The rise of SMS marketing – expert offers start-up guidelines
Wednesday, September 5, 2012/
Start-ups have been urged to consider text messages as a key marketing channel, after a report revealed 97% of text messages are opened – a far higher rate than email.
Chetan Sharma, a US-based technology and strategy consultancy, conducted some research on the rise of the humble text message as a means of communication for businesses.
According to the research, 97% of text messages get opened, and most are opened within four minutes. Meanwhile, 83% are opened within the hour.
Vito Grigorov, co-founder of Sydney-based start-up Slexicon, told StartupSmart SMS is the most “frictionless” way to communicate.
“When I say frictionless, it’s a medium that every mobile phone has the capacity to provide for,” he says.
Slexicon allows businesses to collect customers’ mobile numbers in-store.

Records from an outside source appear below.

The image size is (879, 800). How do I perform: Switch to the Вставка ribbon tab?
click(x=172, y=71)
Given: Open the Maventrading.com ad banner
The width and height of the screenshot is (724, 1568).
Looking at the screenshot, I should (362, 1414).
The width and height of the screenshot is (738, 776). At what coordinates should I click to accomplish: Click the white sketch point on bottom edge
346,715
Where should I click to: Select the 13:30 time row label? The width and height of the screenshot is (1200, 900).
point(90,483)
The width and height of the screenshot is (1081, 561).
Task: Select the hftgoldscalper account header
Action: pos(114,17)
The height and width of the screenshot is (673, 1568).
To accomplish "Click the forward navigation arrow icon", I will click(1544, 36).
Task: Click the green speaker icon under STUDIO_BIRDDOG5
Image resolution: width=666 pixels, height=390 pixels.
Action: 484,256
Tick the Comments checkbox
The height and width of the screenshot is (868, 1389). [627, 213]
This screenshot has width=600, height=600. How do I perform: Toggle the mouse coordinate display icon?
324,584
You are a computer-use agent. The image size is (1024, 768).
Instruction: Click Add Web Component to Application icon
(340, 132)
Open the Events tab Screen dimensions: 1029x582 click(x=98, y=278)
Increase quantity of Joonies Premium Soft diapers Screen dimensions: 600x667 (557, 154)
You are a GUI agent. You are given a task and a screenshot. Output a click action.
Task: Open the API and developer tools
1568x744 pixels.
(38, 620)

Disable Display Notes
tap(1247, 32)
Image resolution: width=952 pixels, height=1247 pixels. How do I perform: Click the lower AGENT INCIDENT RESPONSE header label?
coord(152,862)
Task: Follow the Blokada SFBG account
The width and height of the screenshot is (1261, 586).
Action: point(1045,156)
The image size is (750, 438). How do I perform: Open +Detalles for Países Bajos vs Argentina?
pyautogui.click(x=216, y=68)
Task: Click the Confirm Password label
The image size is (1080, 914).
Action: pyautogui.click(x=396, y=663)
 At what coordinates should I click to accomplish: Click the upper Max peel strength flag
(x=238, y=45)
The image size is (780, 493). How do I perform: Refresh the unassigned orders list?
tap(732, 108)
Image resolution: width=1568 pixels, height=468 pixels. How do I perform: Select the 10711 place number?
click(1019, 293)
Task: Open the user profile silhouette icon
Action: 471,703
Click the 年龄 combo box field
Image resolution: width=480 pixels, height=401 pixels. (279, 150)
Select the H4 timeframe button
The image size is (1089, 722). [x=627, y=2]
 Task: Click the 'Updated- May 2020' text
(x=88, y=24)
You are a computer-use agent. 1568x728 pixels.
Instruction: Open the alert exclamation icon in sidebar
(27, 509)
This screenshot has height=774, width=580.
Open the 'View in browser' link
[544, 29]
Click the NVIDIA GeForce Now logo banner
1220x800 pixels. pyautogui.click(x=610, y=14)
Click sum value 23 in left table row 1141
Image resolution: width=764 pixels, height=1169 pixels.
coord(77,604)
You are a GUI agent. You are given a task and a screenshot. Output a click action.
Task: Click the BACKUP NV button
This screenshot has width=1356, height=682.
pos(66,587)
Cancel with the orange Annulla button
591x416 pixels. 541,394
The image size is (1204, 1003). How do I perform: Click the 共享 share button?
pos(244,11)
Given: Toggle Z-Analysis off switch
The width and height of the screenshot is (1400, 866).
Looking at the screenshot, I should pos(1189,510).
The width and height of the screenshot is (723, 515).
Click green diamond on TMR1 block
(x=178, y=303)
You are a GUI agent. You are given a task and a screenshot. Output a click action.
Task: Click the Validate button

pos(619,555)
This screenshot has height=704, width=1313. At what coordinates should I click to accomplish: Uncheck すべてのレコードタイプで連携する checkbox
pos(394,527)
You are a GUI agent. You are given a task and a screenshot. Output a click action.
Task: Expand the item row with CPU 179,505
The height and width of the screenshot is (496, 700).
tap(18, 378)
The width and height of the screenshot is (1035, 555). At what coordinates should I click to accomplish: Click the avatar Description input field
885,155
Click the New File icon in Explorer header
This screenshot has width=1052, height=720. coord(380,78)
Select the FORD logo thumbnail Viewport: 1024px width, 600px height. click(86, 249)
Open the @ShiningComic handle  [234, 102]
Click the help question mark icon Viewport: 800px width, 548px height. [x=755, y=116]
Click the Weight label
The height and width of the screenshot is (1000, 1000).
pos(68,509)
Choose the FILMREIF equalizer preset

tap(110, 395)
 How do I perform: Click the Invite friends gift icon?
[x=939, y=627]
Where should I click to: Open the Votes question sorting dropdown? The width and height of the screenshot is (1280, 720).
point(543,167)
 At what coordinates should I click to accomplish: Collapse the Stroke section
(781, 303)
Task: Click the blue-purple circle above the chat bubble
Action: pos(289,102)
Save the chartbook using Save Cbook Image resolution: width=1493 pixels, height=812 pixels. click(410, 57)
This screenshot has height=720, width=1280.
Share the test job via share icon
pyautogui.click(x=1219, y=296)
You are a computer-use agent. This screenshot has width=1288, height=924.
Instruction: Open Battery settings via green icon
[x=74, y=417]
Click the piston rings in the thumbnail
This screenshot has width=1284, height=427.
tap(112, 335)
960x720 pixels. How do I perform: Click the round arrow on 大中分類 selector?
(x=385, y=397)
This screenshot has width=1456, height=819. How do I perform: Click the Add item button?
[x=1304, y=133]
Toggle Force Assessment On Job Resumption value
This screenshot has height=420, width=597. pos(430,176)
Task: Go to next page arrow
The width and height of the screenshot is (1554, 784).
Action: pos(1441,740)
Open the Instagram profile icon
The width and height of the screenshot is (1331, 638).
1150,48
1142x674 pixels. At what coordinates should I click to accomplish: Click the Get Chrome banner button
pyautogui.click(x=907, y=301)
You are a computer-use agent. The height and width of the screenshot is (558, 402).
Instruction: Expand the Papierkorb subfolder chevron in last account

“Then, through a simple phone call to us, [those businesses can] share offers and updates with their loyal customers via SMS and their online news feeds,” Slexicon says on its website.
Grigorov says unlike apps, everyone knows what a text message is, which is why SMS marketing is so effective.
“Only one in six people who have smartphones actually open up apps. Because of the fact that SMS is like a phone call, everyone knows what it is,” he says.
“You almost want to open it up and see what it is. It has that immediacy factor. Everyone has a phone but not everyone has a smartphone, so SMS triumphs over apps every day.”
SMS marketing is proving particularly popular among beauty salons, clothing stores and cafes. But according to Grigorov, every business can “crack the code” with regard to SMS marketing.
“A lot of bricks-and-mortar stores have a lot of foot traffic, so SMS brings a lot of physical customers into their store,” he says.
“Stores without a retail shopfront can still use SMS in order to attract customers by getting them to make bookings on the phone or directing them to their website.”
“No matter what industry you’re in, you should be able to draw traffic to whatever sort of offer it is.”
Grigorov believes businesses shouldn’t use SMS marketing more than twice a month, and should always include an opt-out function.
“You should, by law, have an appropriate opt-out function… by which people can opt out of the SMS and opt in to receive that message through a website, which still allows them to see that message but in a non-obtrusive way.”
In addition to discounts, Grigorov says SMS marketing can be an ideal way to promote value-adds. With regard to the message itself, Grigorov says it should always be kept short and sweet.
“Explaining who you are is the first thing, and describing what the offer is comes second. You should then be explaining the details of the terms, such as ‘one per person’ or ‘expiry date will be next week’,” he says.
“And make sure the address of the business or the URL link is accompanying the message because a lot of people will not remember who you are.”